Samedi 21 juin 2014 : Fête du Corps et du Sang du Christ

Publié le 22 Juin 2014

Samedi 21 juin 2014 : Fête du Corps et du Sang du Christ

          On connaît tous, malheureusement, ces images insoutenables de famines ou « d'émeutes de la faim ». Et l'on connaît aussi, dans nos pays et nos sphères, ces lendemains de fêtes où l'on a trop mangé, où on ne peut plus rien avaler, où la seule solution pour en sortir semble être la diète. Quel abysse entre ces deux situations ! « Il faut manger pour vivre », disait Valère dans l'Avare de Molière. Et il faut avoir faim pour manger.

            C'est sur cela que m'ont fait méditer les textes de ce jour, en cette fête du Corps et du Sang du Christ, en cette fête du banquet eucharistique. Comme si cette fête pouvait nous renvoyer à notre faim et donc aussi, sans jeu de mot, à notre finitude. L'eucharistie n'est pas seulement le lieu où nous sommes rassasiés, c'est aussi le lieu où nous éprouvons notre plus profonde dépendance.

            « Le Seigneur ton Dieu t'a imposé (quarante année de marche dans le désert) pour te faire connaître la pauvreté (…) il t'a fait sentir la faim », racontait le livre du Deutéronome. Étrange méthode de Dieu qui tout  à la fois « donne la manne » et « fait sentir la faim », ouvrant par là non pas à la nécessité de la manne, mais à la nécessité du donateur de cette manne, « pour te faire découvrir que l'homme ne vit pas seulement de pain, mais de tout ce qui vient de la bouche du Seigneur ».

_DOCUMENTS PRÉSENTÉS:_
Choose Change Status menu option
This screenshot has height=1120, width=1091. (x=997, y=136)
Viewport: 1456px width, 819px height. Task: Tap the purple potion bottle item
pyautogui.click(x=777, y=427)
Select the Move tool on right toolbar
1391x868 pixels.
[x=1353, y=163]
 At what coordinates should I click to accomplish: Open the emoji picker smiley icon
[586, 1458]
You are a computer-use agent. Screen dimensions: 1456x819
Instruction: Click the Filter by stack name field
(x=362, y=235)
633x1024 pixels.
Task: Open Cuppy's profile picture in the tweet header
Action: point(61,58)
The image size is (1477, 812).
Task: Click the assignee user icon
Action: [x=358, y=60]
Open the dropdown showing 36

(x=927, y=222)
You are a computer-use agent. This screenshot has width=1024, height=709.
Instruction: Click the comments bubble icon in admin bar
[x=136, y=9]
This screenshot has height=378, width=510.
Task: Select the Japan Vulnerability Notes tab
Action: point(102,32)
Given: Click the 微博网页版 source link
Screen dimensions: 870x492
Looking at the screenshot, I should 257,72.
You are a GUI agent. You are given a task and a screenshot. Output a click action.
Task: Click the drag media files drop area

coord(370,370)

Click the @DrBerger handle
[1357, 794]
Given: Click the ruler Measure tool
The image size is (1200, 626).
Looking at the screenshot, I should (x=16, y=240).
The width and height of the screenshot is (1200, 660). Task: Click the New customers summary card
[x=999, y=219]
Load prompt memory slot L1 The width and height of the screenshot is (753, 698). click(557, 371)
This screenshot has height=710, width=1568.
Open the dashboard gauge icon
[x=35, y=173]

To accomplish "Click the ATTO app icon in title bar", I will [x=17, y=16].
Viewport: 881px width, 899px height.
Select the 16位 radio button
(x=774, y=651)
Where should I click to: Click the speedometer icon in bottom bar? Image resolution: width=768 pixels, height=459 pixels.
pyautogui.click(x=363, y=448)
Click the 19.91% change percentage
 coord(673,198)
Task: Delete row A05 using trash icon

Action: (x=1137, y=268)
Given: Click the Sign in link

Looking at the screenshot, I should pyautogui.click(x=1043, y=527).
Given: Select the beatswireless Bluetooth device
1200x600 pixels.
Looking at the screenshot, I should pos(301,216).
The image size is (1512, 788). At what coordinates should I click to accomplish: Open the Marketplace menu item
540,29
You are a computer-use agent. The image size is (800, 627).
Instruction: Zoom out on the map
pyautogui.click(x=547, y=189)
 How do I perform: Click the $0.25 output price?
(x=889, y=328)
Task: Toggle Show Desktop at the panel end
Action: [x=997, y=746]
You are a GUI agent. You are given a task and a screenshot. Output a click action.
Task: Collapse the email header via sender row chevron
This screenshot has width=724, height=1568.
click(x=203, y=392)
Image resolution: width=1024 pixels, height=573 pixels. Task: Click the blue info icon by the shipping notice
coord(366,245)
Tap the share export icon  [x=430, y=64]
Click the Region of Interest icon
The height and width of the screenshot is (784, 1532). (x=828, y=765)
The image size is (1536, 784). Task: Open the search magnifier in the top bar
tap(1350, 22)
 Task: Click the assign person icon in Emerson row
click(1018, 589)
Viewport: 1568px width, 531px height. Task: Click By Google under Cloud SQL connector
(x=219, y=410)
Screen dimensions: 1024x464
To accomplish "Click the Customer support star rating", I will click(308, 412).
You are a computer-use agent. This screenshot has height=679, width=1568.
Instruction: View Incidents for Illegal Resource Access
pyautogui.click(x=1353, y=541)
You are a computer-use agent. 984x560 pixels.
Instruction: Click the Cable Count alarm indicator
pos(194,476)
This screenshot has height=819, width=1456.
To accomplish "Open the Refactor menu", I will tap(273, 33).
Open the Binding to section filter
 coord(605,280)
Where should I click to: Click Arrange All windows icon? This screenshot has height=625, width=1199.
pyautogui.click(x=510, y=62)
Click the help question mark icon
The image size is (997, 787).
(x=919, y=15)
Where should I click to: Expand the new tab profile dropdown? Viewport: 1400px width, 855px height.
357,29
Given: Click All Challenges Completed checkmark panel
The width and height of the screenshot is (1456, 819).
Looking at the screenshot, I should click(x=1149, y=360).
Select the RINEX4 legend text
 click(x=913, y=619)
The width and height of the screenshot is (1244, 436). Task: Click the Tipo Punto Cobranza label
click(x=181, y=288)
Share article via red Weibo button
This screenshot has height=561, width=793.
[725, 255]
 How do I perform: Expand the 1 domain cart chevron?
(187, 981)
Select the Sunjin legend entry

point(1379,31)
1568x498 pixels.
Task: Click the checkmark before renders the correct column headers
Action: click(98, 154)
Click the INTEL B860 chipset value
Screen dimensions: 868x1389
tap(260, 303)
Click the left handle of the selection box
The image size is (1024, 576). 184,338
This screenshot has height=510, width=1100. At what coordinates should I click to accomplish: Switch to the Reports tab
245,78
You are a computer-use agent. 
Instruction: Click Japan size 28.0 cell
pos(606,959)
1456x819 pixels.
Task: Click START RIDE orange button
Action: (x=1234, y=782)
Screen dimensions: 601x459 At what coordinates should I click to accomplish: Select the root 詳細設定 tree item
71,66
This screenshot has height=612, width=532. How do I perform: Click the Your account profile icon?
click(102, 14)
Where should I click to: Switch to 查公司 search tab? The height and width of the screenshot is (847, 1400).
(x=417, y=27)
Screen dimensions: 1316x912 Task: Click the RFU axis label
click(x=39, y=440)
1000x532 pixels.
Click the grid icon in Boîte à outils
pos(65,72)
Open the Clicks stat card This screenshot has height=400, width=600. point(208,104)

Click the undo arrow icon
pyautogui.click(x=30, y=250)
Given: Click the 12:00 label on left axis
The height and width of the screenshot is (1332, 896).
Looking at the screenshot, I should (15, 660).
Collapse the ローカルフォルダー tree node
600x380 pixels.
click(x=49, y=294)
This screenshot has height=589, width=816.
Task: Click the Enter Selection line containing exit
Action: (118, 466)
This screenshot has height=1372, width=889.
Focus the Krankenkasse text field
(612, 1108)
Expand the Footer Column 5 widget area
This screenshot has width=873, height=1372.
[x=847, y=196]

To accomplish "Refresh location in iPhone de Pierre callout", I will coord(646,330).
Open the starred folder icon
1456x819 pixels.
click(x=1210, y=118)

_CONSIGNE:_ Reproduisez mot pour mot le passage de l'extrait qui va de « On connaît tous, malheureusement, ces » jusqu'à « faim pour manger. ». Ces items proviennent d'une autre source que l'extrait.

_RÉPONSE PROPOSÉE:_
On connaît tous, malheureusement, ces images insoutenables de famines ou « d'émeutes de la faim ». Et l'on connaît aussi, dans nos pays et nos sphères, ces lendemains de fêtes où l'on a trop mangé, où on ne peut plus rien avaler, où la seule solution pour en sortir semble être la diète. Quel abysse entre ces deux situations ! « Il faut manger pour vivre », disait Valère dans l'Avare de Molière. Et il faut avoir faim pour manger.